* [WORK TASK] These records contain pictures, which must be left out; copy exactly the lines from the one with "Given: Toggle do_sample in Florence2Run" up to and including the one with "Given: Open the".
[EXCERPTED DATA Boundary: Start]
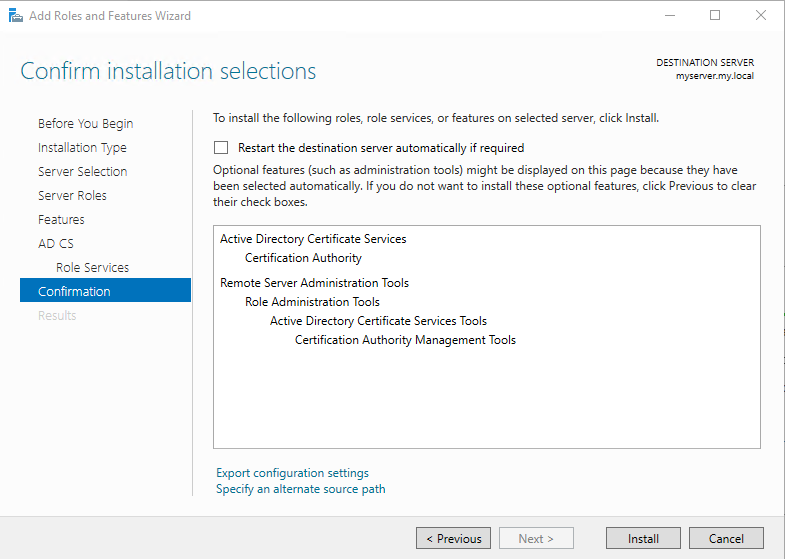This screenshot has height=559, width=785.
Task: Select the Confirmation step
Action: click(x=74, y=292)
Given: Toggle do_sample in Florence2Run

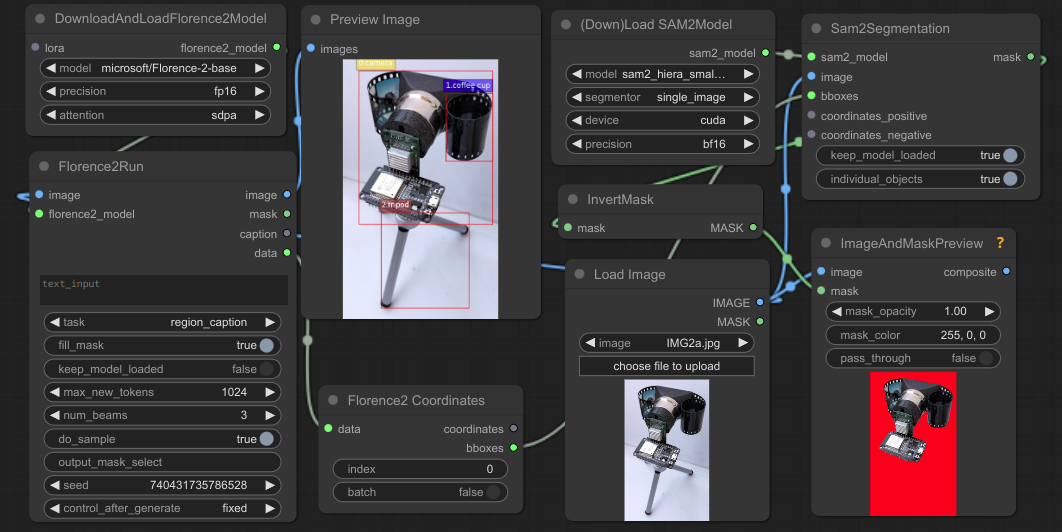Looking at the screenshot, I should pyautogui.click(x=266, y=439).
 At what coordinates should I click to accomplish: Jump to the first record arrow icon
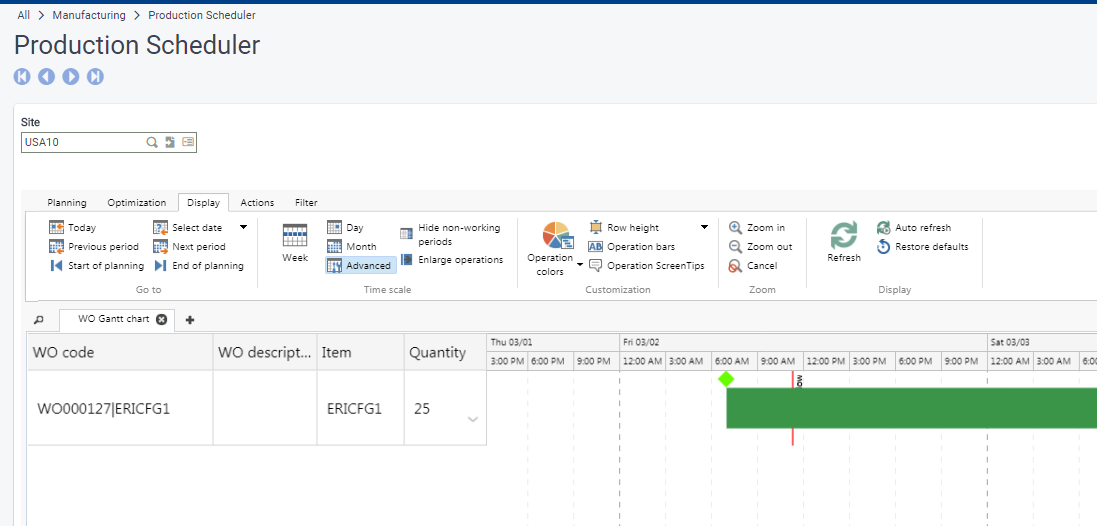click(x=22, y=77)
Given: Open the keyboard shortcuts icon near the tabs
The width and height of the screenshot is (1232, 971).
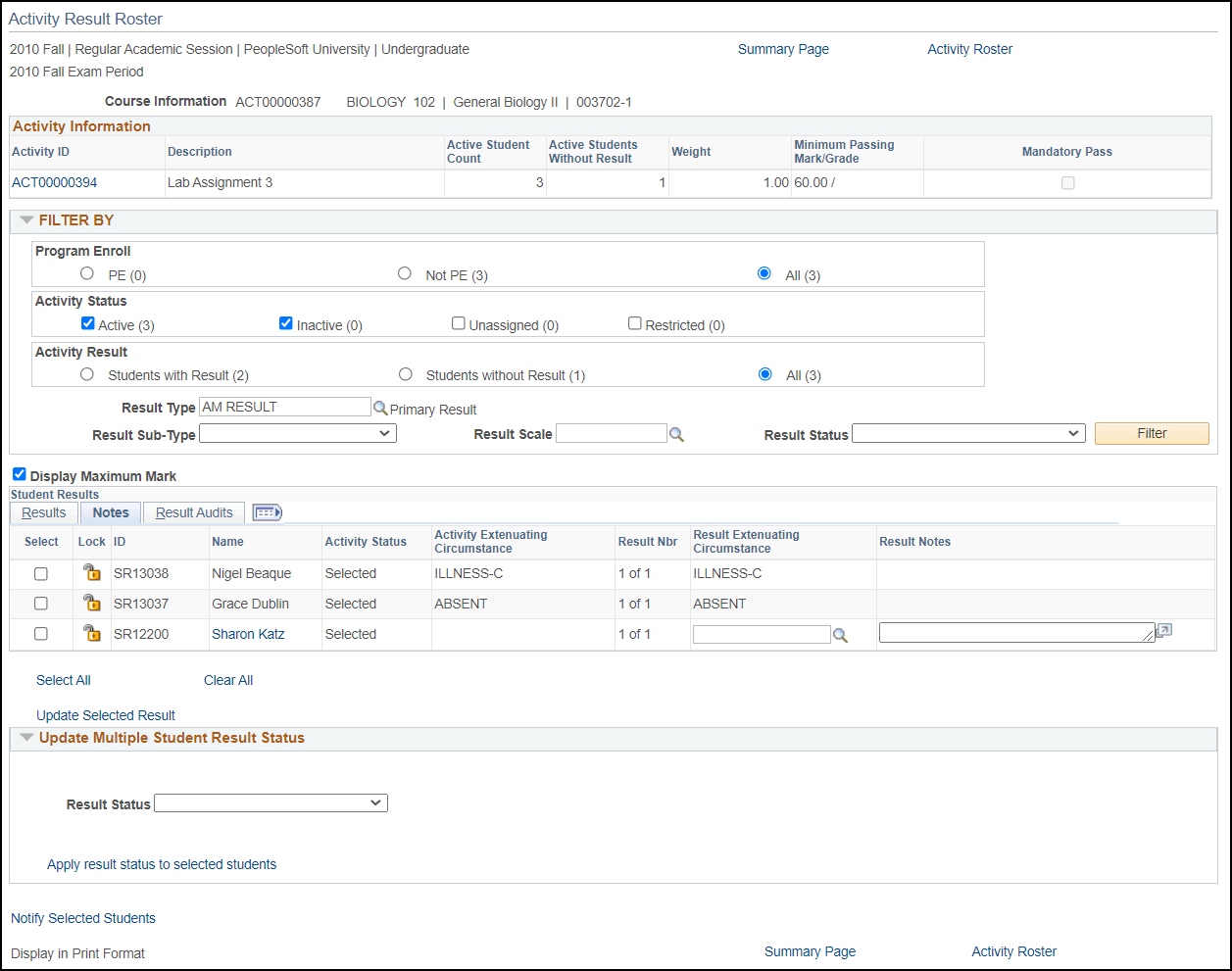Looking at the screenshot, I should click(267, 511).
[EXCERPTED DATA Boundary: End]
* [RESPONSE]
Given: Toggle do_sample in Florence2Run

Looking at the screenshot, I should pyautogui.click(x=266, y=439).
 At what coordinates should I click to accomplish: Jump to the first record arrow icon
click(x=22, y=77)
Given: Open the keyboard shortcuts icon near the tabs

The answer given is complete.